Settings

Theme

Bug story: Sorting by timestamp

adam-p.ca

68 points by adam-p 2 years ago · 48 comments

Reader

aljarry 2 years ago

Interesting note on the NOW() (or CURRENT_TIMESTAMP), they are equivalent to transaction_timestamp(), which means - start time of the current transaction.

So, if you'd insert multiple items in a single transaction, all of them would end up with the same value in the "created" column.

jupp0r 2 years ago

I found it to be a generally useful rule to never "ORDER BY created" but instead "ORDER BY created,id" instead to achieve stable sorting.

I recently added some indices to a few tables to speed up a complicated query with lots of subqueries and joins and ran into many unit test failures because usage of the new indices changed the order in which items with the same "created" values were returned.

  • adam-pOP 2 years ago

    Nice. That's a good general rule to follow.

  • bufferoverflow 2 years ago

    If there's an increasing ID, just sort by ID.

    • zoky 2 years ago

      Won’t work if your ID is a UUID. Also, this is more generally applicable to any date, not just created.

      • keep_reading 2 years ago

        UUIDv7 is sortable by time

        • zoky 2 years ago

          And I’m sure that will be incredibly useful in 20 years when UUIDv7 has entirely supplanted UUIDv4 in all legacy systems (and you only need to sort by date created), but for now let’s just go with the best practice for the foreseeable future and sort in a way that not only ensures consistency but future-proofs us indefinitely.

dotancohen 2 years ago

Another common reason that time goes backwards is DST. The amount of DST-related bugs that I've fixed over the years amazes me, because every single developer has moved clocks back and forth twice a year for their entire lives, bar a few years in the beginning. And even this fine article mentions the time-has-gone-back possibility yet ignores DST.

  • gwbas1c 2 years ago

    > The amount of DST-related bugs that I've fixed over the years amazes me

    > yet ignores DST

    Uhm, you do know that you're supposed to use a neutral timezone (Such as UTC) internally in your code / schema, and convert to local time in the UI?

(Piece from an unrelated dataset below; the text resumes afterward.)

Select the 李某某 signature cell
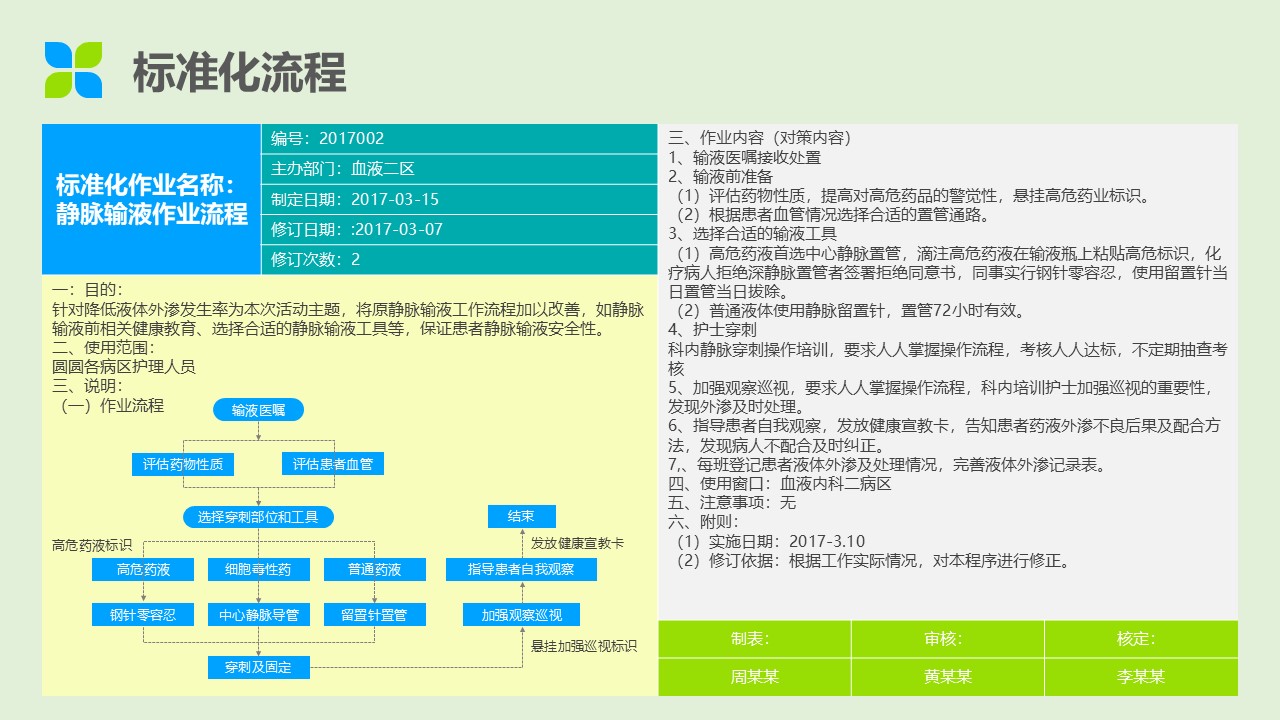 point(1140,677)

    The bugs that I've hit generally have to do with using local time accidentally when UTC is expected.

    > because every single developer has moved clocks back and forth twice a year for their entire lives

    WTF? Every single developer knows that their database schema should be in UTC and thus immune to DST issues.

    • e28eta 2 years ago

      It sounds like you’re ignoring the fact that sometimes programs want to do things based on the user’s current time, and there _are_ reasons for developers to need to be aware of DST and handle edge cases correctly.

      I inherited some code that was sending push notifications to users with a daily summary. I don’t remember why it was tripping over DST, since the notifications were at a “reasonable” hour (9am?) and afaik the time change happens during the hours most people are asleep, but the ruby API being used had errors for “there are zero / two times that match the time you asked for”.

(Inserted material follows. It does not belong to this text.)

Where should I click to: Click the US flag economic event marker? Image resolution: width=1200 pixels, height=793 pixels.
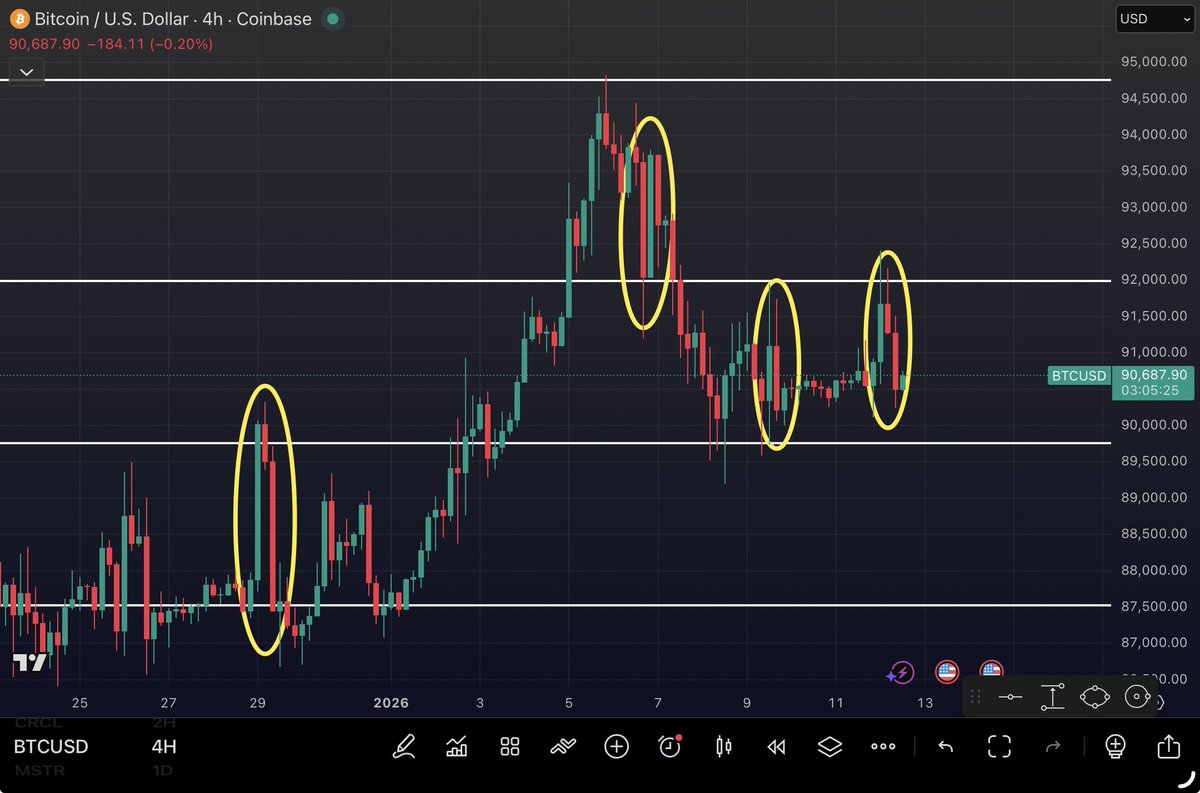[x=946, y=671]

      I had to scratch my head for a little on why we were seeing both the zero and two errors in September / October, despite being intellectually well aware that the southern hemisphere seasons are the opposite of the northern.

      • takinola 2 years ago

        But using UTC solves that problem, no? The time only changes in DST but not in UTC. If the code checks the time against UST, it will never trip up.

        Anyways, the only real solution for managing time is to use a library like Luxon so you can stop thinking about it. Time is like cryptographic encryption - Don't roll your own solution if there is a battle tested library available.

        • recursive 2 years ago

          It does not. I've got a specification that all inputs and outputs are in local time. Sometimes the timezone isn't known yet. Or at all.

          • out_of_protocol 2 years ago

            Well, when it's not time, just some numbers. The most you can do is to store as is, hoping to figure out what that means later.

            Also, even if all inputs and outputs are in local time, it still makes sense to process everything in UTC. There are a lot of weird corner cases making math on datetime really complicated

            • growse 2 years ago

              This doesn't work reliably for future timestamps. If a user submits a local timestamp and you then convert it to UTC, you're using the current definition of what we think that offset will be at that future time.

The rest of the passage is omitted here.